Advocatus I Colaborou no gabinete da Ordem dos Advogados (OA). Quais os principais projectos que estão em estudo? HS I A ideia é que a OA deve ser consultada sempre que são apresentados diplomas que possam dizer respeito à classe profissional. Colaborei durante três anos, respeitantes ao mandato do Dr. Rogério Alves [2005/2007], na análise de alguns diplomas na área do Direito Penal Económico.

Advocatus I Já inclui, portanto, Rogério Alves nesta geração de bastonários mais mediáticos? HS I Sim, e mesmo o Dr. José Miguel Júdice, que foi quem iniciou este caminho inevitável.
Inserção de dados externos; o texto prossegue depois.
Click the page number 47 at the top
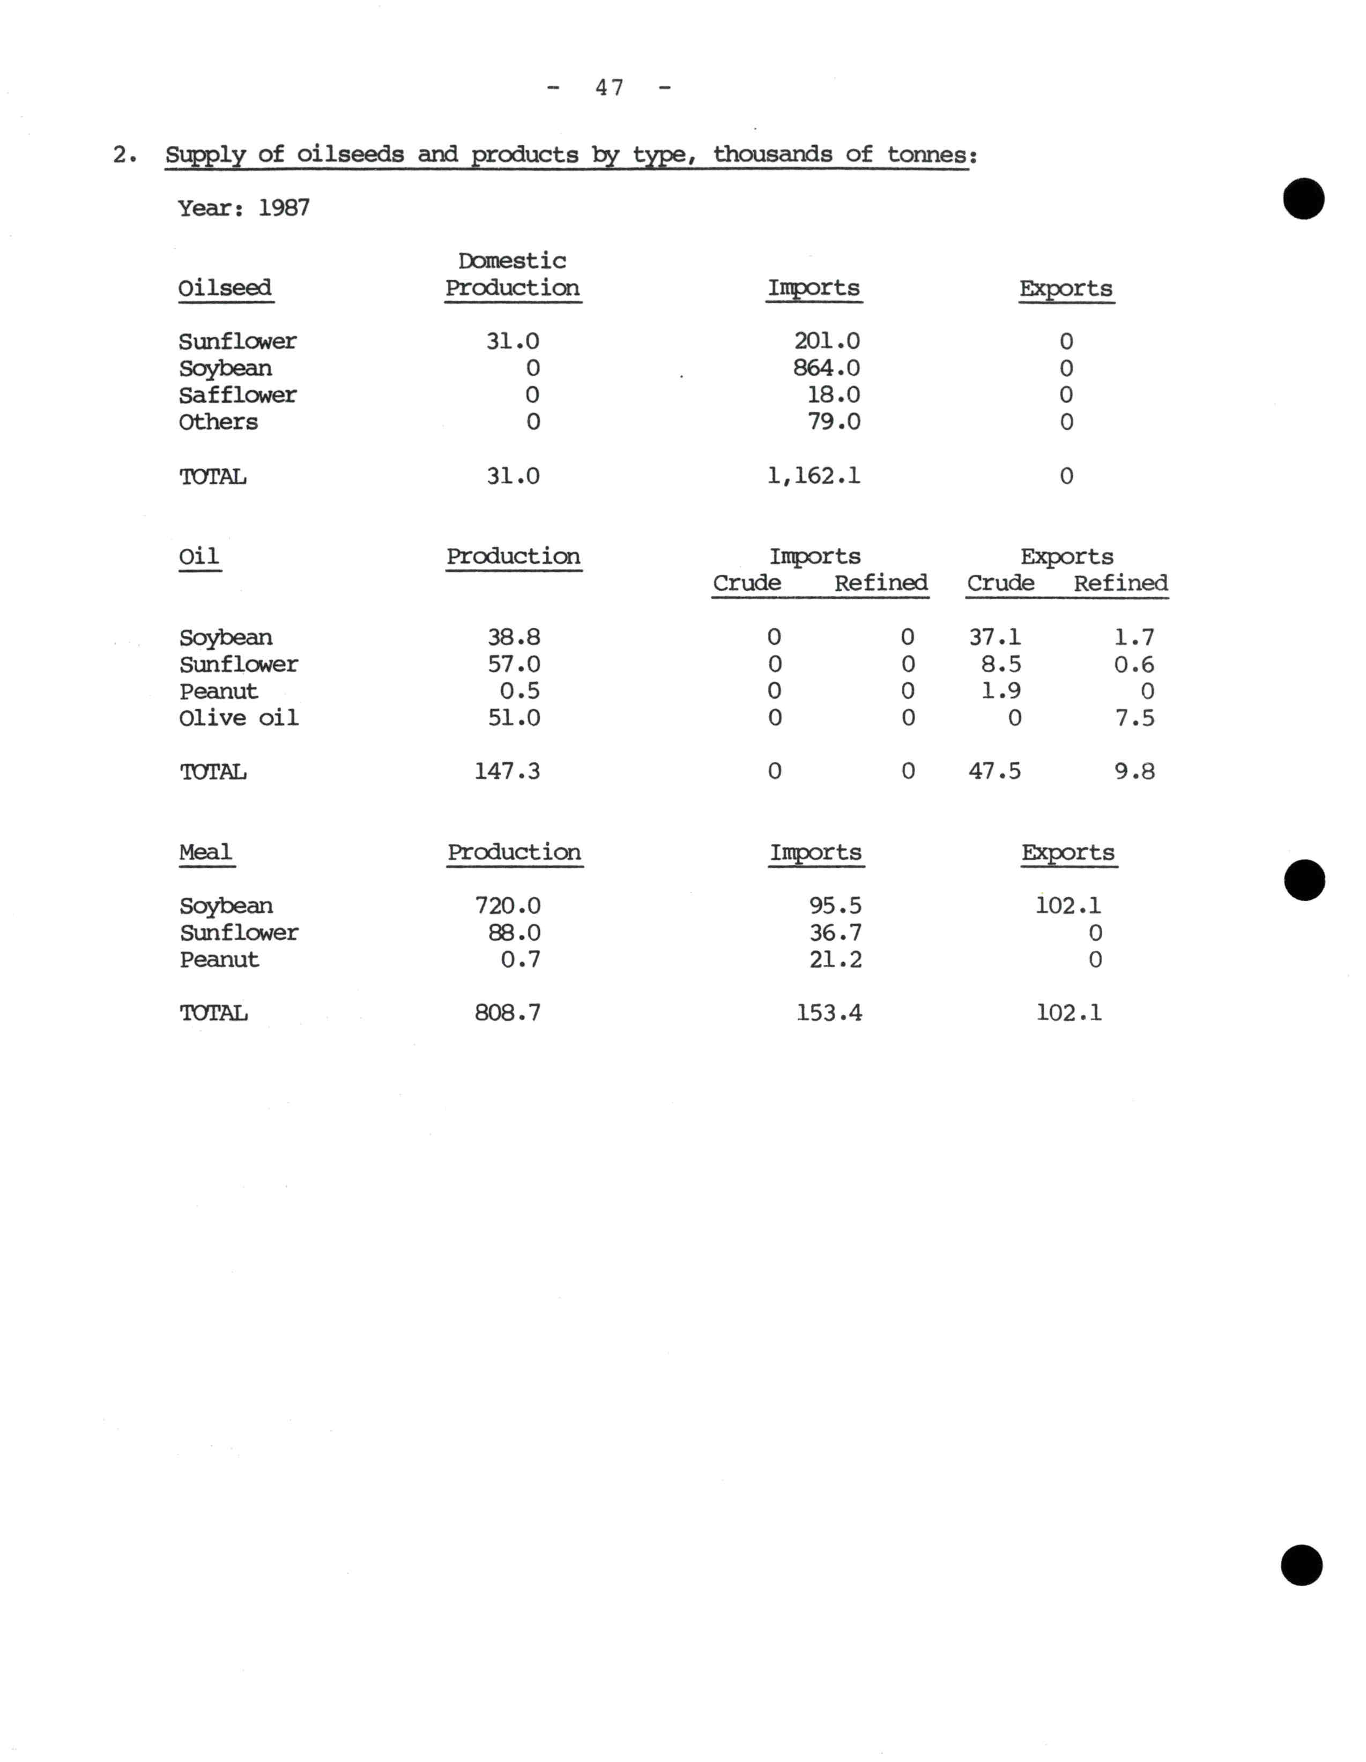point(609,87)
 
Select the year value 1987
point(284,208)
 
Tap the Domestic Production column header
point(513,274)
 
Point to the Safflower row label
point(237,395)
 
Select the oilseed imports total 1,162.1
point(813,476)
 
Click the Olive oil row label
point(239,718)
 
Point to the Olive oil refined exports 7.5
point(1134,718)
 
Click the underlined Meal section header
point(206,853)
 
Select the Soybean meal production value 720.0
point(508,906)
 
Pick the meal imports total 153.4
point(829,1013)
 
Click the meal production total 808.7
point(508,1013)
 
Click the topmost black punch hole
point(1303,198)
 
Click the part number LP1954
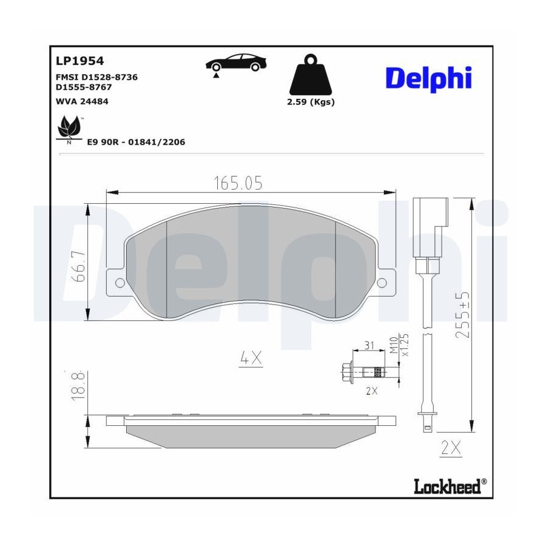tap(79, 61)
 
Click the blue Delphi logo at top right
tap(429, 79)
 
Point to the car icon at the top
tap(236, 63)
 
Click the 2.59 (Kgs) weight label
tap(311, 102)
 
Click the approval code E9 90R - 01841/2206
tap(136, 142)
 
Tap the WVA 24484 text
tap(82, 101)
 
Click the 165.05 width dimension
tap(238, 183)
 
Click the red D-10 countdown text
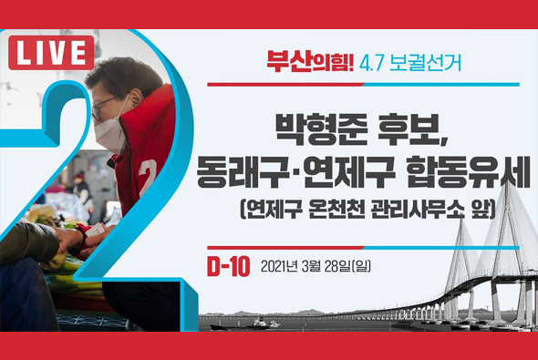[228, 267]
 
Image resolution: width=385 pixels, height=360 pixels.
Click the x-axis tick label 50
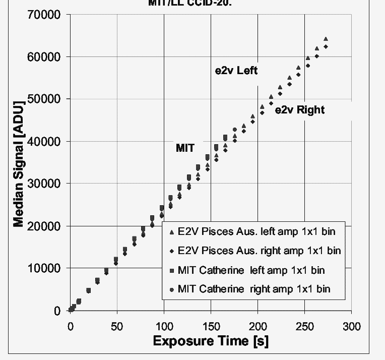tap(117, 327)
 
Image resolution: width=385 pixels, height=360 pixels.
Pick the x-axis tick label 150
tap(211, 327)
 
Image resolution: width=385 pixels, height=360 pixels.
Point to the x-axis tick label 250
tap(304, 327)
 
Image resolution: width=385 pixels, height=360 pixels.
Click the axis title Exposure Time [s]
tap(211, 341)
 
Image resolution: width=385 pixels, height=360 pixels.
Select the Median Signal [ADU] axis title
tap(18, 163)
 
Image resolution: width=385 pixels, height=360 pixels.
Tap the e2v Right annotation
tap(299, 110)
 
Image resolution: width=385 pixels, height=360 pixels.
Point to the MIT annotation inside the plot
tap(185, 148)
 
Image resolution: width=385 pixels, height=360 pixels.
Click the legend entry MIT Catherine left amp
tap(251, 270)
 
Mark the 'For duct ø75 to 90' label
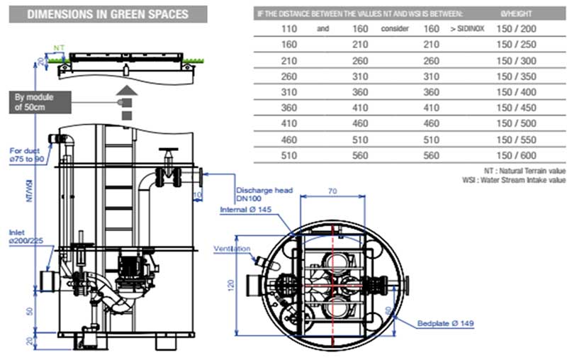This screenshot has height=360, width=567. tap(28, 155)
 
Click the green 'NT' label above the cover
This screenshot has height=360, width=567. tap(59, 52)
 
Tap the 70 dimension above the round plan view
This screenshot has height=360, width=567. tap(332, 191)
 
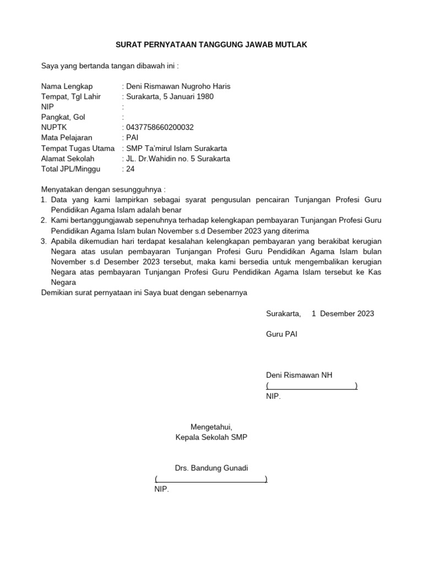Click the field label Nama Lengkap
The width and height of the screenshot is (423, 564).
pyautogui.click(x=67, y=86)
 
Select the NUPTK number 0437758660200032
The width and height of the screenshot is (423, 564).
pyautogui.click(x=160, y=128)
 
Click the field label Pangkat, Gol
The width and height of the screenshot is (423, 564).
pyautogui.click(x=63, y=117)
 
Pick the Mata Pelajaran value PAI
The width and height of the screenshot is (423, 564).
pyautogui.click(x=133, y=138)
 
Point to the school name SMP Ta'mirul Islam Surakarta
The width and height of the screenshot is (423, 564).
pyautogui.click(x=176, y=149)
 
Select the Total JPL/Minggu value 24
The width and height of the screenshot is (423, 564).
pyautogui.click(x=131, y=169)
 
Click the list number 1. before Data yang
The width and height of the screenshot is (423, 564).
pyautogui.click(x=45, y=200)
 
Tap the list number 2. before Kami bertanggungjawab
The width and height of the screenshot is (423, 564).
pyautogui.click(x=45, y=221)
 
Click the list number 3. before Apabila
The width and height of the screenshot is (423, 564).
pyautogui.click(x=45, y=241)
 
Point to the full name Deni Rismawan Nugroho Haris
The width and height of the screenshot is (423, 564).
pyautogui.click(x=178, y=86)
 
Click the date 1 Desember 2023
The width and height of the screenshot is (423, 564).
pyautogui.click(x=343, y=313)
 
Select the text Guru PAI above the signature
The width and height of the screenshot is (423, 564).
pyautogui.click(x=281, y=334)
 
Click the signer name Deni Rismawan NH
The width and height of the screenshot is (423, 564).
pyautogui.click(x=299, y=376)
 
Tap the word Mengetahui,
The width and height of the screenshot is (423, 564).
pyautogui.click(x=212, y=427)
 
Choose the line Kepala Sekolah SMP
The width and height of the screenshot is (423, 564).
pyautogui.click(x=212, y=437)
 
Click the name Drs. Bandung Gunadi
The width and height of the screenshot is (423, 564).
pyautogui.click(x=212, y=468)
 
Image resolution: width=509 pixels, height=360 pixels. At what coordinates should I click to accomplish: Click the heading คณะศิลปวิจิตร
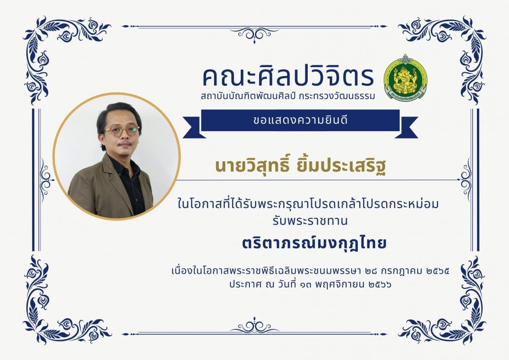[288, 77]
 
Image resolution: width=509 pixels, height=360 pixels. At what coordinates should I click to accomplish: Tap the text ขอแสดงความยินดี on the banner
[300, 121]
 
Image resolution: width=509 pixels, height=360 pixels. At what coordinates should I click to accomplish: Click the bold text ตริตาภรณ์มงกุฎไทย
[314, 243]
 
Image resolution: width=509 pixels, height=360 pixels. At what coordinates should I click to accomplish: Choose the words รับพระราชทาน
[310, 221]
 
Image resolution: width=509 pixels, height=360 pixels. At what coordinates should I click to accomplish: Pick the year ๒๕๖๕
[438, 271]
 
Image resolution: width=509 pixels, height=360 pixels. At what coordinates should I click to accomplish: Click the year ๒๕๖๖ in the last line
[380, 285]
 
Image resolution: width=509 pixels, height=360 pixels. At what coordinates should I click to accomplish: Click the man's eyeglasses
[122, 131]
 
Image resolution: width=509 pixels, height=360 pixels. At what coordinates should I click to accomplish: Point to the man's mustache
[125, 143]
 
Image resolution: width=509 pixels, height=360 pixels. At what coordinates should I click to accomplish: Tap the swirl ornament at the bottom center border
[254, 326]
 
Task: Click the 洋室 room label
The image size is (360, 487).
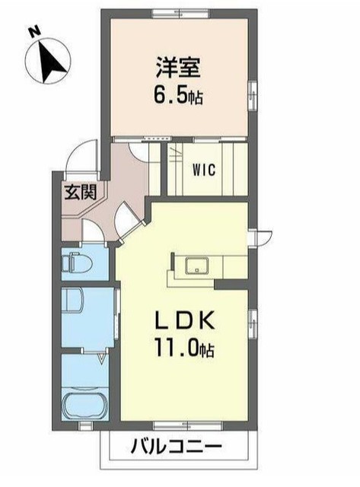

Advocatus I Entende que, com a reeleição de Marinho e Pinto, está favorecida a concretização dos objectivos do gabinete da OA? HS I A OA beneficia sempre de uma projecção pública forte, para a qual não é decisiva a manutenção do bastonário por mais do que um mandato. Por exemplo, o Dr. Rogério Alves esteve na Ordem durante apenas um triénio e deu bastante projecção à Ordem. Logo a seguir, veio o Dr. Marinho e Pinto com um estilo muito particular. Acho que tudo depende, no fundo, do estilo de cada

Advocatus I Dada a conjuntura económica, quais são os principais desafios que considera que o Direito Penal Económico enfrenta em Portugal? HS I Dividindo o Direito Penal Económico em duas áreas – preventiva e reactiva – o que todos os clientes gostariam era de não ter problemas. O que temos vindo a assistir nos últimos anos, com a crise económica, é o aumento de processos que entidades jurídicas podem vir a originar de foro Penal Económico. Basta pensar nos casos BPP e BPN. Aquela acalmia que se verificou há 20 anos nestas áreas nunca mais vai regressar. Em relação aos projectos preventivos, de Corporate Defense, temos de consciencializar as empresas de que este é o momento adequado para avançar por aí.

PERFIL

Sonha com férias nas Maldivas Com 42 anos, Henrique Salinas é casado e tem três filhos. Sendo-lhe “indiferente” que algum deles dê continuidade à tradição familiar e se venha a tornar num advogado, essencial é que cada um dos seus descendentes siga aquilo em que tenha gosto. “O importante é que eles tenham uma actividade profissional que os realize e que lhes dê um meio de subsistência onde possam ter sucesso”. Apreciador de música jazz e de fotografia, Pat Metheny é um dos seus intérpretes de eleição. “No trabalho, por exemplo, acho que não poderá ser muito produtivo”. Com os filhos, como alvo principal da sua objectiva, o advogado já chegou a tirar um curso, “que foi uma faca de dois gumes, porque fiquei inteiramente consciente da minha completa ignorância, mas também me abriu perspectivas para me aperfeiçoar no futuro”. Desejoso por se ver livre do frio invernal, assegura que se metia num avião com destino tropical, logo então. “O ideal eram umas férias familiares, a cinco, acho sempre mais divertido com as crianças. Só penso numa viagem que irei fazer com certeza, às Maldivas. A nível de praias, é o ‘projecto-paraíso’ por realizar”.